═══ Available records ═══

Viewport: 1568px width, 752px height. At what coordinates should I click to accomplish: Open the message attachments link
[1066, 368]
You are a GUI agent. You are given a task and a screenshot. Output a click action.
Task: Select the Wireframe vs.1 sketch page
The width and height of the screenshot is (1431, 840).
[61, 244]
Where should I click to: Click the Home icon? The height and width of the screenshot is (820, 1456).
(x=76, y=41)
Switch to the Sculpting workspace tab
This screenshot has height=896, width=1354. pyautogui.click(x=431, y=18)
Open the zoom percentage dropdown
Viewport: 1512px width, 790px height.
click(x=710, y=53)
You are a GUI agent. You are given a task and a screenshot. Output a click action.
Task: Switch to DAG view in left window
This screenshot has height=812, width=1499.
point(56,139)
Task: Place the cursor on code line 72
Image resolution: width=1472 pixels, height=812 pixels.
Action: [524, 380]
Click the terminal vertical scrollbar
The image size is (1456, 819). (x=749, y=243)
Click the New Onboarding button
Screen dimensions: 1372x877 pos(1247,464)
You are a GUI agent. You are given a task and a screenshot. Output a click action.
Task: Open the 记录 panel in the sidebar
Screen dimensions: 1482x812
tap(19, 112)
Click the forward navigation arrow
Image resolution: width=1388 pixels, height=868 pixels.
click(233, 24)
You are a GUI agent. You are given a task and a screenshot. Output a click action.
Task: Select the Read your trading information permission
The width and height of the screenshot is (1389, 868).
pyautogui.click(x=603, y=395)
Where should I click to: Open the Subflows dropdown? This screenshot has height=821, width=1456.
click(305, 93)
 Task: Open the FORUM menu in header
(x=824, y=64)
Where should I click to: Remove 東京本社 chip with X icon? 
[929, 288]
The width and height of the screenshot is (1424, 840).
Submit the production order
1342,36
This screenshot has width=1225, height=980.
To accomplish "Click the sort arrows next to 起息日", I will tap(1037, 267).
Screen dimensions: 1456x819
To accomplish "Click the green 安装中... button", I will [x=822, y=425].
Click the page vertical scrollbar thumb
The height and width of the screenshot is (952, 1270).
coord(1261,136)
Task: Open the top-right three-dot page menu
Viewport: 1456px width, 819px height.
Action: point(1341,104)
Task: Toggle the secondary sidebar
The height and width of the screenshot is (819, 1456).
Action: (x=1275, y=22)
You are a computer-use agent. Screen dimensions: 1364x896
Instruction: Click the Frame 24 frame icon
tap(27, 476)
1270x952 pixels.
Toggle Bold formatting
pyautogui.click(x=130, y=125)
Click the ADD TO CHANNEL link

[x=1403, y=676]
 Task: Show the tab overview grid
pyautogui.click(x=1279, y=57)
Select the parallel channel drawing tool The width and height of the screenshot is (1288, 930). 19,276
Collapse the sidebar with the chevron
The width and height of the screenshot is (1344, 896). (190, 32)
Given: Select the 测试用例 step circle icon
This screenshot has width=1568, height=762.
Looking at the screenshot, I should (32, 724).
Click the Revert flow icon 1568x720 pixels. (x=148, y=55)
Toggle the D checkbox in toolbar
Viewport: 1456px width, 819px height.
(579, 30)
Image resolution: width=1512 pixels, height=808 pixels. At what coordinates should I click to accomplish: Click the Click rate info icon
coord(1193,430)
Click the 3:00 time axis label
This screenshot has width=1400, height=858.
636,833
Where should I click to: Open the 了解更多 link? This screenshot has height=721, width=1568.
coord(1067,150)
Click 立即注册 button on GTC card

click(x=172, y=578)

═══

- **What is expected**
The task requires that all the material be restated word for word.

- **Your response**
Viewport: 1568px width, 752px height. At what coordinates should I click to accomplish: Open the message attachments link
[1066, 368]
You are a GUI agent. You are given a task and a screenshot. Output a click action.
Task: Select the Wireframe vs.1 sketch page
The width and height of the screenshot is (1431, 840).
[61, 244]
Where should I click to: Click the Home icon? The height and width of the screenshot is (820, 1456).
(x=76, y=41)
Switch to the Sculpting workspace tab
This screenshot has height=896, width=1354. pyautogui.click(x=431, y=18)
Open the zoom percentage dropdown
Viewport: 1512px width, 790px height.
click(x=710, y=53)
You are a GUI agent. You are given a task and a screenshot. Output a click action.
Task: Switch to DAG view in left window
This screenshot has height=812, width=1499.
point(56,139)
Task: Place the cursor on code line 72
Image resolution: width=1472 pixels, height=812 pixels.
Action: [524, 380]
Click the terminal vertical scrollbar
The image size is (1456, 819). (x=749, y=243)
Click the New Onboarding button
Screen dimensions: 1372x877 pos(1247,464)
You are a GUI agent. You are given a task and a screenshot. Output a click action.
Task: Open the 记录 panel in the sidebar
Screen dimensions: 1482x812
tap(19, 112)
Click the forward navigation arrow
Image resolution: width=1388 pixels, height=868 pixels.
click(233, 24)
You are a GUI agent. You are given a task and a screenshot. Output a click action.
Task: Select the Read your trading information permission
The width and height of the screenshot is (1389, 868).
pyautogui.click(x=603, y=395)
Where should I click to: Open the Subflows dropdown? This screenshot has height=821, width=1456.
click(305, 93)
 Task: Open the FORUM menu in header
(x=824, y=64)
Where should I click to: Remove 東京本社 chip with X icon? 
[929, 288]
The width and height of the screenshot is (1424, 840).
Submit the production order
1342,36
This screenshot has width=1225, height=980.
To accomplish "Click the sort arrows next to 起息日", I will tap(1037, 267).
Screen dimensions: 1456x819
To accomplish "Click the green 安装中... button", I will [x=822, y=425].
Click the page vertical scrollbar thumb
The height and width of the screenshot is (952, 1270).
coord(1261,136)
Task: Open the top-right three-dot page menu
Viewport: 1456px width, 819px height.
Action: point(1341,104)
Task: Toggle the secondary sidebar
The height and width of the screenshot is (819, 1456).
Action: (x=1275, y=22)
You are a computer-use agent. Screen dimensions: 1364x896
Instruction: Click the Frame 24 frame icon
tap(27, 476)
1270x952 pixels.
Toggle Bold formatting
pyautogui.click(x=130, y=125)
Click the ADD TO CHANNEL link

[x=1403, y=676]
 Task: Show the tab overview grid
pyautogui.click(x=1279, y=57)
Select the parallel channel drawing tool The width and height of the screenshot is (1288, 930). 19,276
Collapse the sidebar with the chevron
The width and height of the screenshot is (1344, 896). (190, 32)
Given: Select the 测试用例 step circle icon
This screenshot has width=1568, height=762.
Looking at the screenshot, I should (32, 724).
Click the Revert flow icon 1568x720 pixels. (x=148, y=55)
Toggle the D checkbox in toolbar
Viewport: 1456px width, 819px height.
(579, 30)
Image resolution: width=1512 pixels, height=808 pixels. At what coordinates should I click to accomplish: Click the Click rate info icon
coord(1193,430)
Click the 3:00 time axis label
This screenshot has width=1400, height=858.
636,833
Where should I click to: Open the 了解更多 link? This screenshot has height=721, width=1568.
coord(1067,150)
Click 立即注册 button on GTC card

click(x=172, y=578)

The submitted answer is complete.